--- Raw data Enclosed Below ---
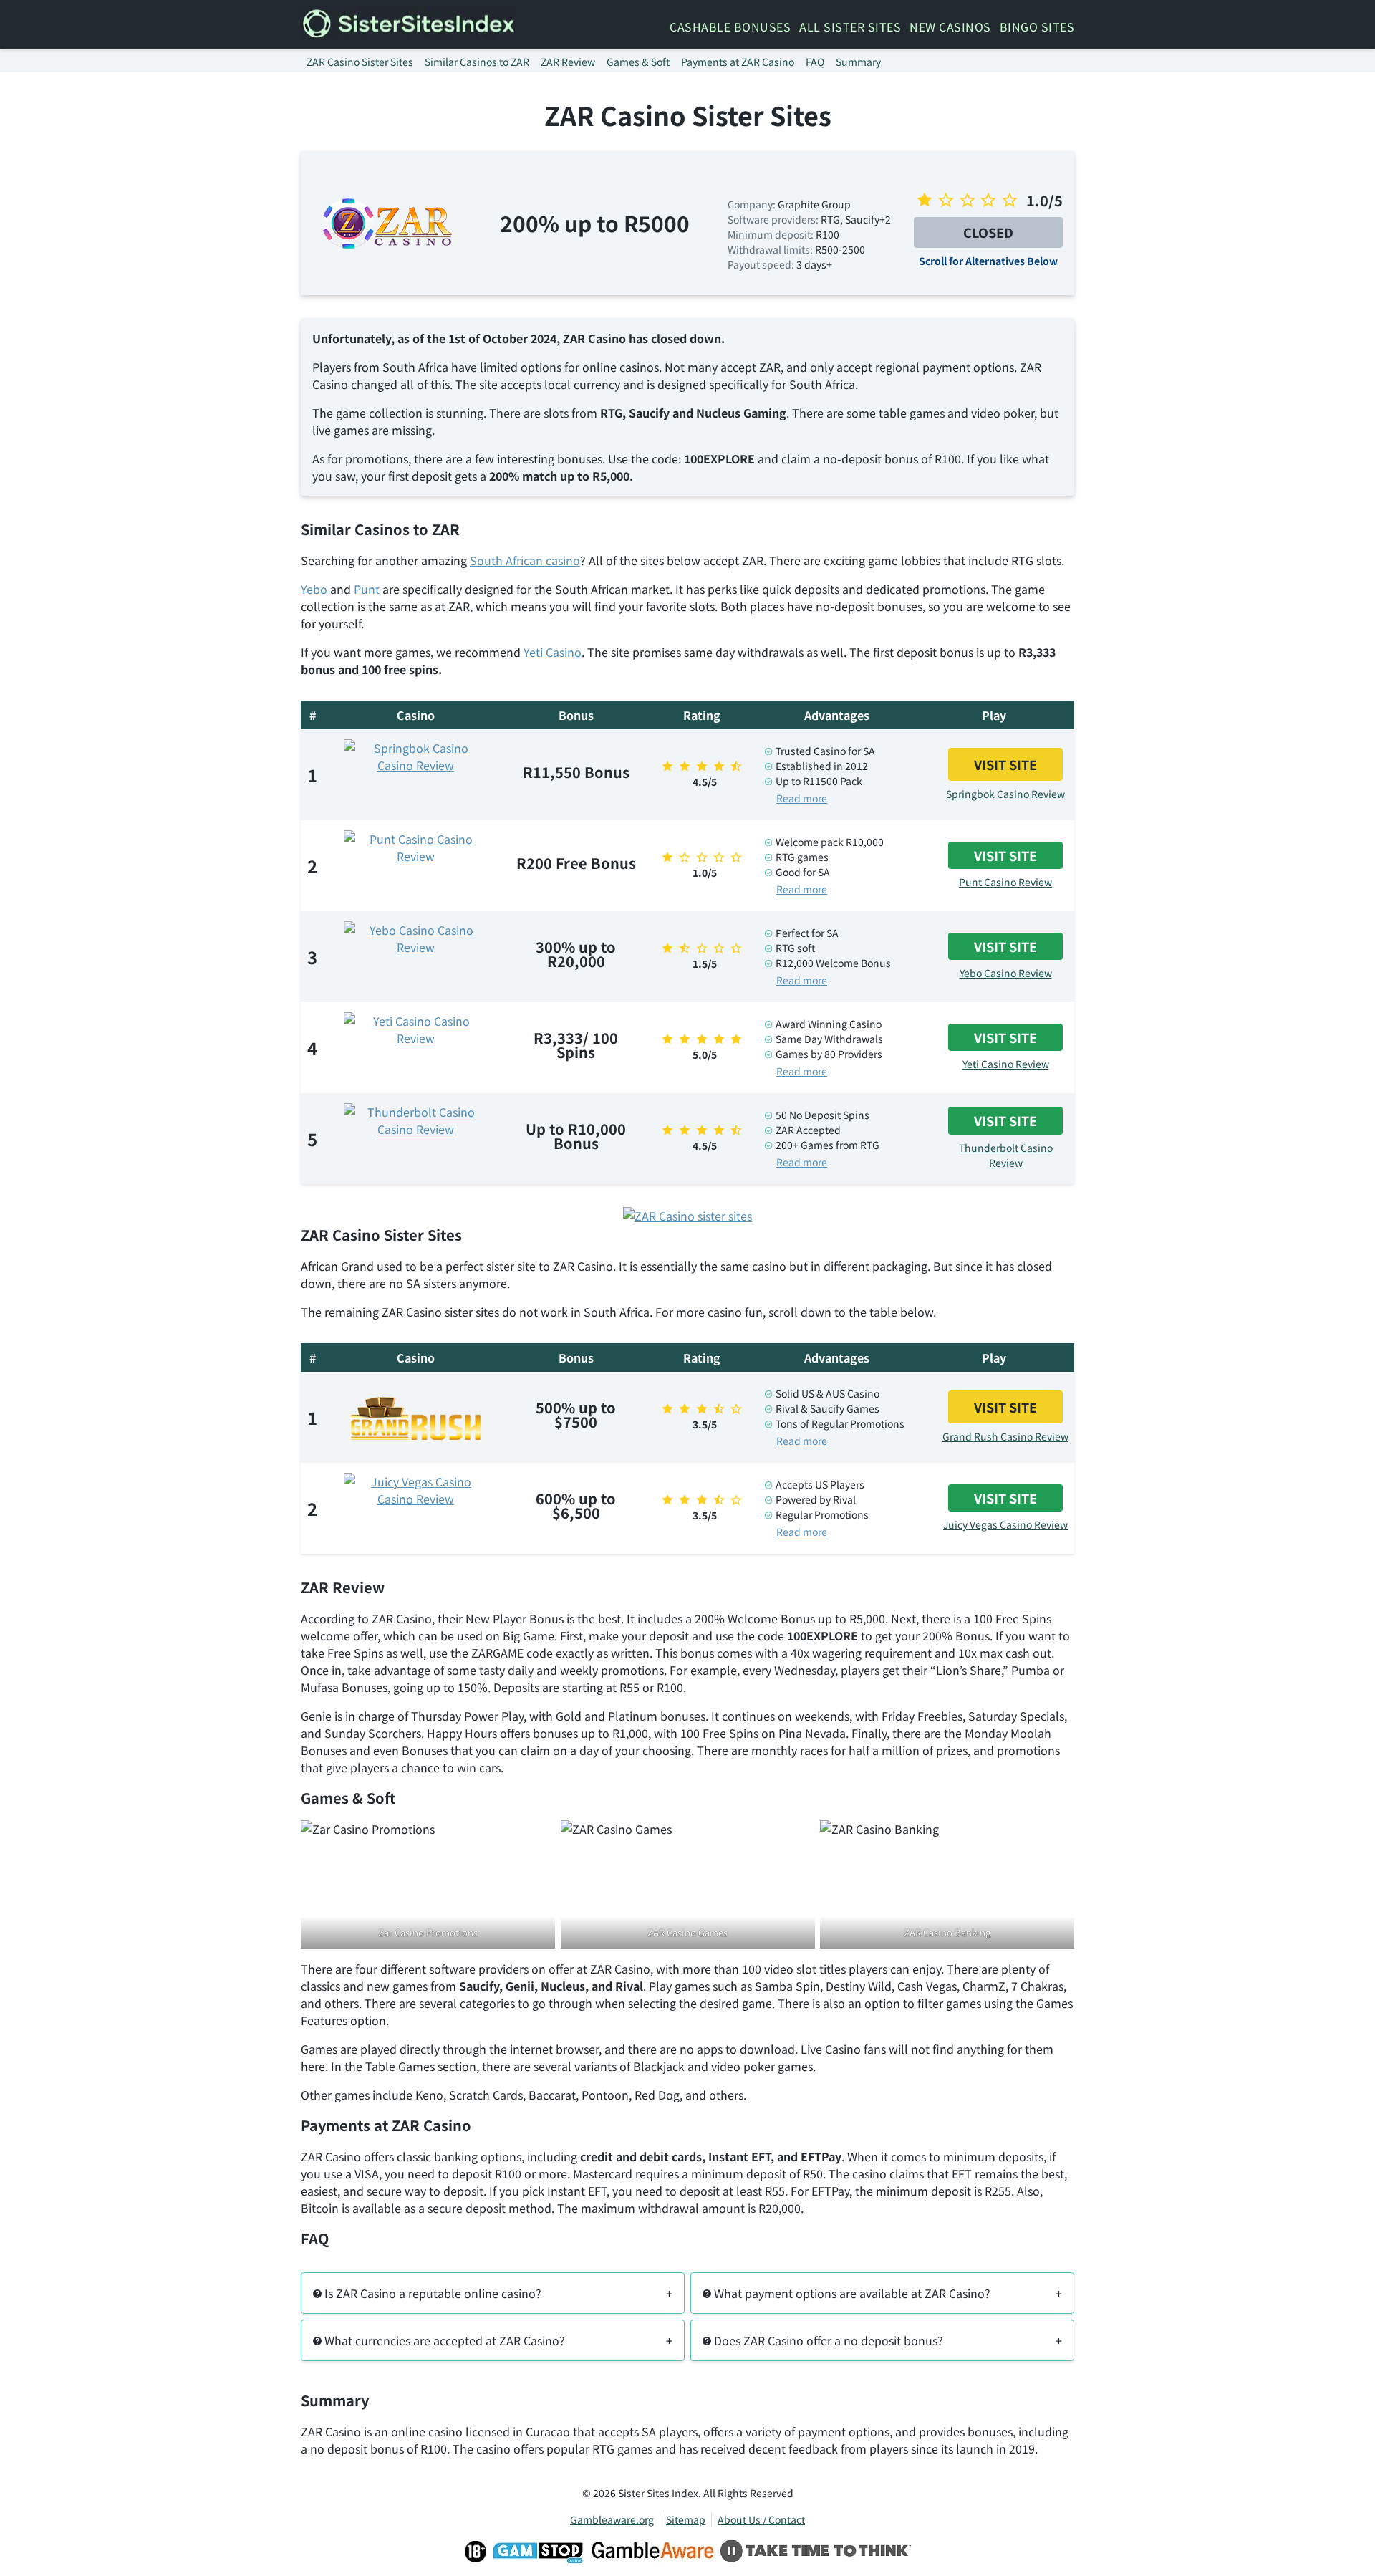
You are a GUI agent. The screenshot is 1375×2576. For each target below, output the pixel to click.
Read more (801, 798)
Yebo (314, 588)
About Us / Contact (761, 2519)
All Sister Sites (850, 26)
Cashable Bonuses (730, 26)
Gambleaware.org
--- End of Enclosed Raw data ---
An exact reproduction of the data above is required, with every picture removed.

> Reply to the exercise:
You are a GUI agent. The screenshot is 1375×2576. For each target below, output the pixel to click.
Read more (801, 798)
Yebo (314, 588)
About Us / Contact (761, 2519)
All Sister Sites (850, 26)
Cashable Bonuses (730, 26)
Gambleaware.org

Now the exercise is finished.